Access LMU Initiative

Goal

Expand access to an LMU education, especially among distance learners, post-traditional students, students in non-degree or continuing education programs, and other students who have encountered obstacles to pursuing traditional forms of higher education.

A graphic of three concentric circles with the inner and outer two circles grayed out and one-fifth of the middle circle titled Access LMU

Rationale and Strategic Approach

A period of disruptive change – including rising national and global inequality, an economic downturn, and increased competition among universities for high school graduates – poses a potential long-term challenge to LMU's currently-strong enrollments. In the aftermath of the pandemic, we are more conscious of LMU's dependence on our on-campus and in-person learning modalities. At the same time, LMU's recent experience with transposing our student-centered higher education to remote modalities gives us the opportunity to leverage what we have learned through targeted, intentional exploration of distance learning modalities to reach new populations of learners. To address these issues, LMU should enhance fundraising for endowed and current use scholarships and devise a sustainable long-term enrollment strategy that improves access and reduces lower-income students' unmet need and dependence on loans. In addition, LMU should adapt its current modes of serving students to address the needs of several categories of students more deliberately. These include: (a) distance learners; (b) "post-traditional" students, who typically are 25 or older, seeking to complete a degree, and balancing their studies with full-time employment, dependent care, or other responsibilities; and (c) students seeking non-degree professional and continuing education.
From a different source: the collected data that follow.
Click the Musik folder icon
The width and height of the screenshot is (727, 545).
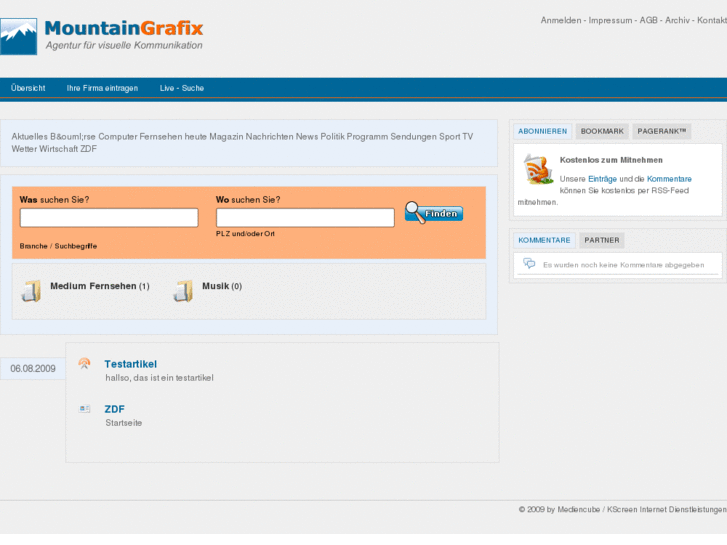click(x=184, y=290)
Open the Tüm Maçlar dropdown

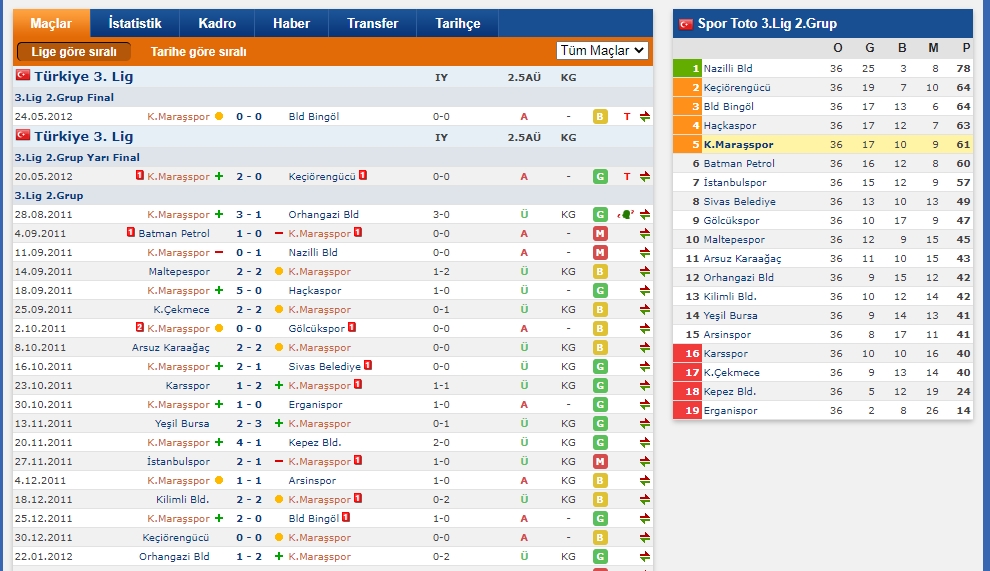(x=602, y=50)
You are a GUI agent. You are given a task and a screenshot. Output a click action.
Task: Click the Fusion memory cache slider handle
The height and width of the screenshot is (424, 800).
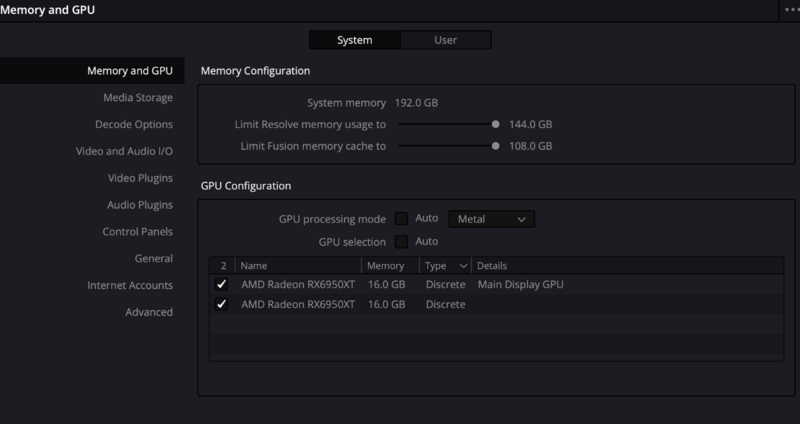[x=495, y=146]
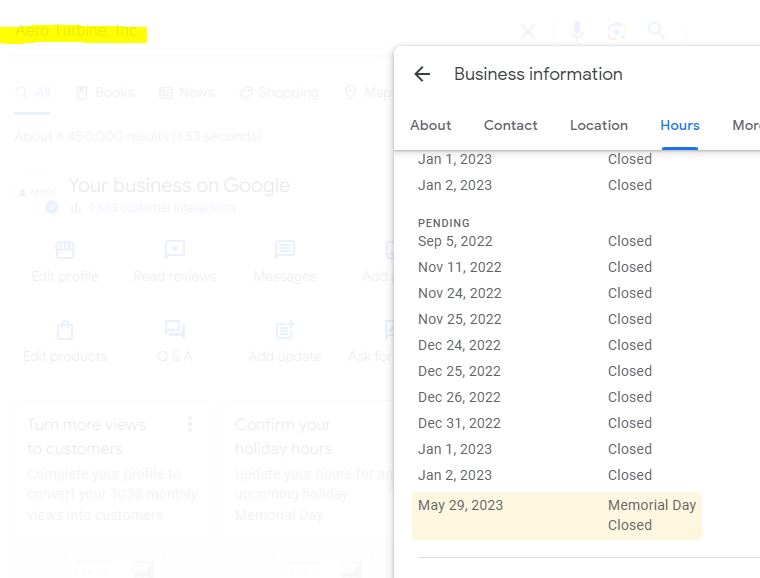Screen dimensions: 760x578
Task: Select the highlighted May 29, 2023 Memorial Day row
Action: coord(557,515)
Many of these students tend to put a premium on self-paced, accelerated, evening, weekend, or other flexible learning options, and may be easier to serve through branch/satellite campuses and/or online/hybrid learning modalities. Learning to adapt to the needs of these new student populations can enable us to fulfill a commitment to improved access while expanding our sources of new enrollments beyond traditional undergraduate populations.

  • Actions

    • Devise an overall enrollment and financial aid strategy aimed at balancing stable long-term enrollment patterns with improving access and reducing unmet need and dependence on loans for lower-income students.
    • Through strategic fundraising initiatives, increase scholarship endowments and current use scholarship funds.
    • Convene a working group to conduct a market/needs assessment and develop an action plan for serving distance learners and post-traditional students and develop an action plan.
    • Explore how using prior learning assessments and other mechanisms that recognize educational achievements can facilitate appropriate academic progress for distance learners and post-traditional students and propose potential opportunities.
    • Explore options for expanded online/hybrid learning, flexible learning schedules and self-paced/accelerated degree programs for distance learners and post-traditional students and outline proposals to actualize.
    • Expand financial aid, advising, career center and other support services to better accommodate evening, weekend, and after-hours learning.
    • Support and resource faculty who focus on adapting teaching to serve distance learners and post-traditional students.
    • Research, outline, and leverage opportunities to enroll mission-appropriate cohorts of students through external partnerships, strategic acquisitions, or program mergers.
  • Actions

    • Establish appropriate academic leadership structures and charge them with re-imagining, re-configuring, and re-branding LMU's continuing education offerings.
    • Revise offerings of non-degree/certificate programs to ensure expansion in key professional fields, especially leveraging LMU's Playa Vista and downtown Law School campuses to take advantage of L.A.'s strengths at the nexus of the media-technology sectors.
    • Develop outreach approaches that help potential non-degree-seeking learners see themselves as benefiting from an LMU education.